Use of the transport specificity ratio and cysteine-scanning mutagenesis to detect multiple substrate specificity determinants in the consensus amphipathic region of the Escherichia coli GABA (γ-aminobutyric acid) transporter encoded by gabP

The Escherichia coli GABA (γ-aminobutyric acid) permease, GabP, and other members of the APC (amine/polyamine/choline) transporter superfamily share a CAR (consensus amphipathic region) that probably contributes to solute translocation. If true, then the CAR should contain structural features that act as determinants of substrate specificity (k_cat/K_m). In order to address this question, we have developed a novel, expression-independent TSR (transport specificity ratio) analysis, and applied it to a series of 69 cysteine-scanning (single-cysteine) variants. The results indicate that GabP has multiple specificity determinants (i.e. residues at which an amino acid substitution substantially perturbs the TSR).
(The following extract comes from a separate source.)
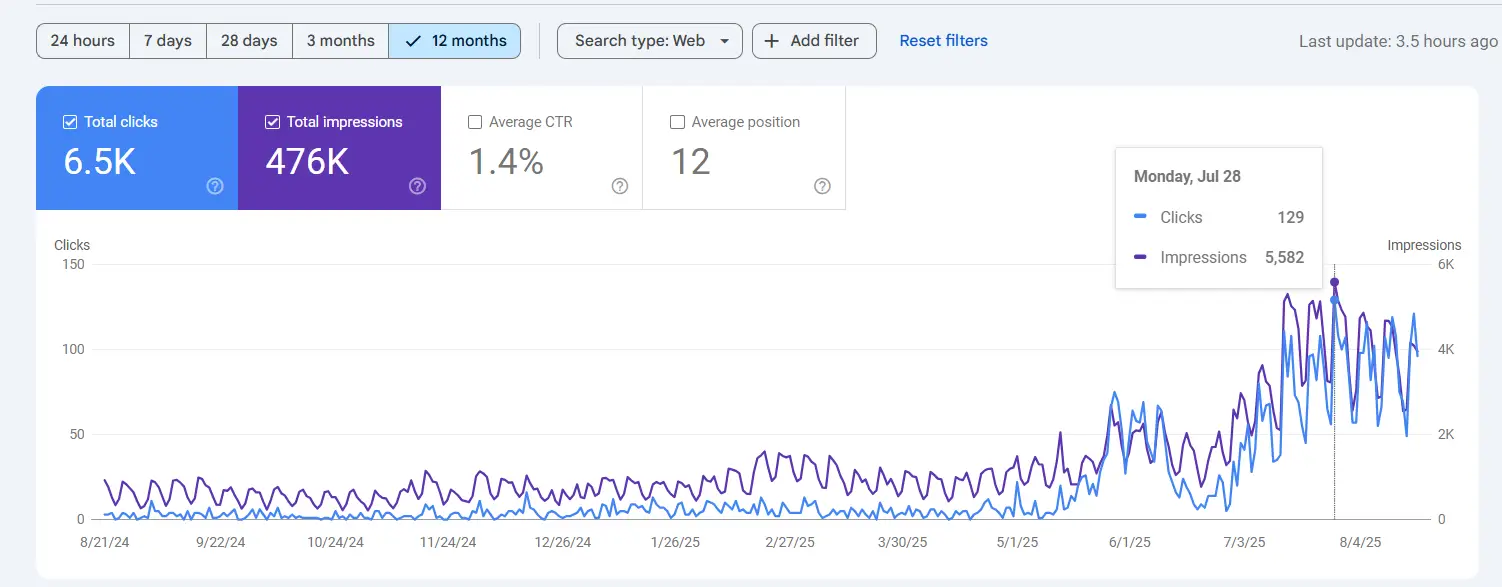The image size is (1502, 587).
Task: Switch to 7 days date range
Action: click(168, 41)

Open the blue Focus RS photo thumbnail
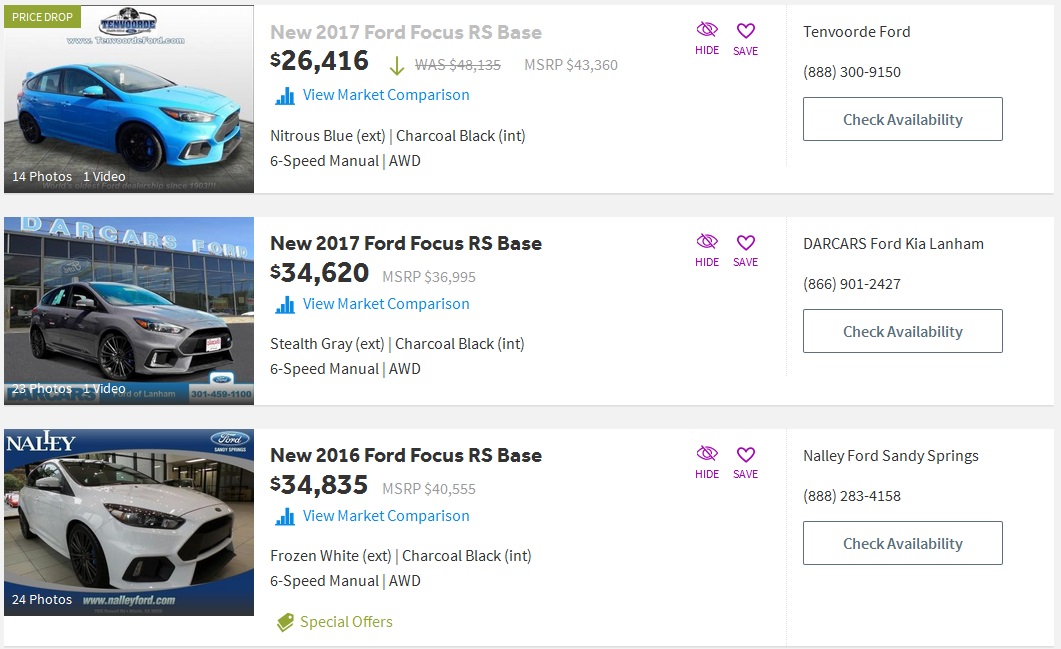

Specificity determinants were found: (i) on a hydrophobic surface of the CAR (from Leu-267 to Ala-285), (ii) on a hydrophilic surface of the CAR (from Ser-299 to Arg-318), and (iii) in a cytoplasmic loop (His-233) between transmembrane segments 6 and 7. Overall, these observations show that (i) structural features within the CAR have a role in substrate discrimination (as might be anticipated for a transport conduit) and, interestingly, (ii) the substrate discrimination task is shared among specificity determinants that appear too widely dispersed across the GabP molecule to be in simultaneous contact with the substrates. We conclude that GabP exhibits behaviour consistent with a broadly applicable specificity delocalization principle, which is demonstrated to follow naturally from the classical notion that translocation occurs synchronously with conformational transitions that change the chemical potential of the bound ligand [Tanford (1982) Proc. Natl. Acad. Sci. U.S.A. 79, 2882–2884].